| SOURCE TEXT |
----------------------------------------
One of Covey’s theories is that time management is really self-management. He suggested that all tasks might be categorized according to urgent or not urgent, and important or not important. Those things that are both urgent and important must always be handled: production, emergencies, project deadlines.

But many important things are not urgent:

  • Building relationships.
  • Increasing productive capacity.
  • Looking at new opportunities.
  • Planning.
  • Recreation.

On any given day, these non-urgent things might be ignored without huge cost. But in the long run, the time we spend on them might be a key indicator of success, health, and happiness. A balance between production (urgent and important) and taking care of productive capacity (important but not urgent) may be a hallmark of sustainable enterprise.

This seems to apply to our personal lives as well as business. (If we are doing it right, we lead integrated lives – being the same person off the job and on the job, anyway.) Many things that give us a chance for a longer, healthier life are important but not urgent.
----------------------------------------
| PROBLEM |
According to the passage on Covey's time management ideas, what might the time spent on important but non-urgent things be a key indicator of in the long run?

| DATA SEGMENT |
----------------------------------------
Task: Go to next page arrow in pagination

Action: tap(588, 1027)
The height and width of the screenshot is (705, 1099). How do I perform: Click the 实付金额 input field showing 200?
----------------------------------------
| ANSWER FOR THIS EXERCISE |
Success, health, and happiness.